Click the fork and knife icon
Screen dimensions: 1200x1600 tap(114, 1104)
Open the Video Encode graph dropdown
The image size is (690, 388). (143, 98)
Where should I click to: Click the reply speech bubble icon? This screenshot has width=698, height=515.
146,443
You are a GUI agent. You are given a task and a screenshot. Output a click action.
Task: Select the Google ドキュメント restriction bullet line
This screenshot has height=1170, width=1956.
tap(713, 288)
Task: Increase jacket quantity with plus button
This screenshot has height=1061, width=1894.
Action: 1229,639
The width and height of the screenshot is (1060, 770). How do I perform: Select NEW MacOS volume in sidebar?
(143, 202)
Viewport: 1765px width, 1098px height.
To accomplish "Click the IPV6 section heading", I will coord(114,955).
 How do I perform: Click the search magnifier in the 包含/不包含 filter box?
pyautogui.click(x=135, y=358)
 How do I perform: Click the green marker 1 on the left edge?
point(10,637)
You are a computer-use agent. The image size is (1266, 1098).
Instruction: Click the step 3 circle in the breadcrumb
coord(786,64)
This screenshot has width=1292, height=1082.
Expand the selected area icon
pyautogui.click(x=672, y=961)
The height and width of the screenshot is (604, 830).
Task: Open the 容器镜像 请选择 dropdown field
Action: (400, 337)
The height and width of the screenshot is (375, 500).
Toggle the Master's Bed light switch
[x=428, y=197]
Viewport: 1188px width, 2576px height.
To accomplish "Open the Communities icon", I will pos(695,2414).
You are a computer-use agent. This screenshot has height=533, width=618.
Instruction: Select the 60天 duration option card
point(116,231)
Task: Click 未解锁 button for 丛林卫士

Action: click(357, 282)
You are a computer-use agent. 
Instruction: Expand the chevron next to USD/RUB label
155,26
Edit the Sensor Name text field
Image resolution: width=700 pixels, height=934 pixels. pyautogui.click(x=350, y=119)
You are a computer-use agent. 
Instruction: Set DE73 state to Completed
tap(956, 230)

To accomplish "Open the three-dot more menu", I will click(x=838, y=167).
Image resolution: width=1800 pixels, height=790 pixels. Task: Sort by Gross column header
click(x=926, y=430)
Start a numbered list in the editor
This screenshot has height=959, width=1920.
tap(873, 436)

——

> **Task item**
Find the line that contains "Toggle the Master's Bed light switch" in the data above. Reproduce it and every later line exactly, through the last one.

> **Written solution**
Toggle the Master's Bed light switch
[x=428, y=197]
Viewport: 1188px width, 2576px height.
To accomplish "Open the Communities icon", I will pos(695,2414).
You are a computer-use agent. This screenshot has height=533, width=618.
Instruction: Select the 60天 duration option card
point(116,231)
Task: Click 未解锁 button for 丛林卫士

Action: click(357, 282)
You are a computer-use agent. 
Instruction: Expand the chevron next to USD/RUB label
155,26
Edit the Sensor Name text field
Image resolution: width=700 pixels, height=934 pixels. pyautogui.click(x=350, y=119)
You are a computer-use agent. 
Instruction: Set DE73 state to Completed
tap(956, 230)

To accomplish "Open the three-dot more menu", I will click(x=838, y=167).
Image resolution: width=1800 pixels, height=790 pixels. Task: Sort by Gross column header
click(x=926, y=430)
Start a numbered list in the editor
This screenshot has height=959, width=1920.
tap(873, 436)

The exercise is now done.